2.5 In this application the appellant's complaint is that when ordering the petitioner to pay high costs in a sum of F$ 12000.00 whereas the trial court having gone into merits of the case had fixed the cost at F$ 4500.00, did the court of Appeal erroneously enhance the quantum of cost for no obvious reasons.


2.6 While appreciating the discretionary power of the Court, the Court of Appeal should have exercised the said discretionary power fairly and reasonably and made the order enhancing the quantum of cost on valid reasons.


2.7 It can be contended that the principle of unreasonableness only applies to administrative decisions for want of reasonableness. However, we proceed to observe that that the Court of Appeal in this application has failed to act fairly and reasonably when ordering the higher costs against the petitioner.


2.8 The next ground of Appeal of the appellant is that the Court of Appeal took upon itself to make such order for higher costs without discussing or hearing the counsel for the appellant. In other words that the Court of Appeal failed to adhere to the principles of natural Justice by not granting an opportunity to the petitioner's counsel to make representations on costs and thereby violated the Rules of natural Justice.


2.9 It must be noted that the natural justice or procedural fairness is used in many jurisdictions in the determination of just and fair processes in legal proceedings. After hearing, the parties have to be satisfied that justice has been done and justice should be seen to be done.


3.0 In the case of Heffernan V Byrne 2008 FJCA 7; ABU 0027.2008 decided on 29 May 2008 the Court of Appeal carefully considered the issue of costs in paragraphs 33- 40 of the judgment.

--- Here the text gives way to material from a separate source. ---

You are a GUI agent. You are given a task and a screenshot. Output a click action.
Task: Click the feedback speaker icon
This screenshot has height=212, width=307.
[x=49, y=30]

It was a stay application as well as Leave to Appeal from an interlocutory decision of Pathik J. made on 24/10/2007 in which an Application for Recusal was dismissed for want of prosecution and the Appellant's lawyer on record, Mr. Dorsami Naidu Esquire, was ordered to pay the costs in a sum of F$ 9500.00 personally in favour of the lawyers who appeared for the 3 respondents.


3.1 The court invited all the lawyers for the petitioner and respondents to address court on the question of costs fairly and reasonably. The Court specifically said that if the costs were to be awarded against Mr. Naidu personally, then he should be given an opportunity to respond (paragraph 35 of the judgment).


3.2 It is to be noted that even if the said judgment is not binding on the parties in this application it has some persuasive value that should be considered in fairness to the parties of this application. The principles of reasonableness and principles of natural justice have to be followed.


3.3 It was submitted by the counsel for the appellant, under Rule 32 of the Court of Appeal Rules that the petitioner's costs allowed by the court of Appeal are taxable on the applicable scale.


The Rule 32 (1) reads as follows:


"Costs allowed by Court of Appeal shall be taxable according to scales for the time being in force in the High Court."


3.4 In regard to the question of costs in civil appeals it is necessary to consider the provisions of the Court of Appeal Act and the Court of Appeal Rules.


Section 32(1) of the Court of Appeal Act provides as follows:


"On hearing and determination of an appeal under this part no costs shall be allowed to either side"


The above provisions in section 32(1) applies only to criminal appeals in the Court of Appeal.


However, we observe that there is no similar provision in the Court of Appeal Act which precludes the Court of Appeal in awarding costs in civil appeals.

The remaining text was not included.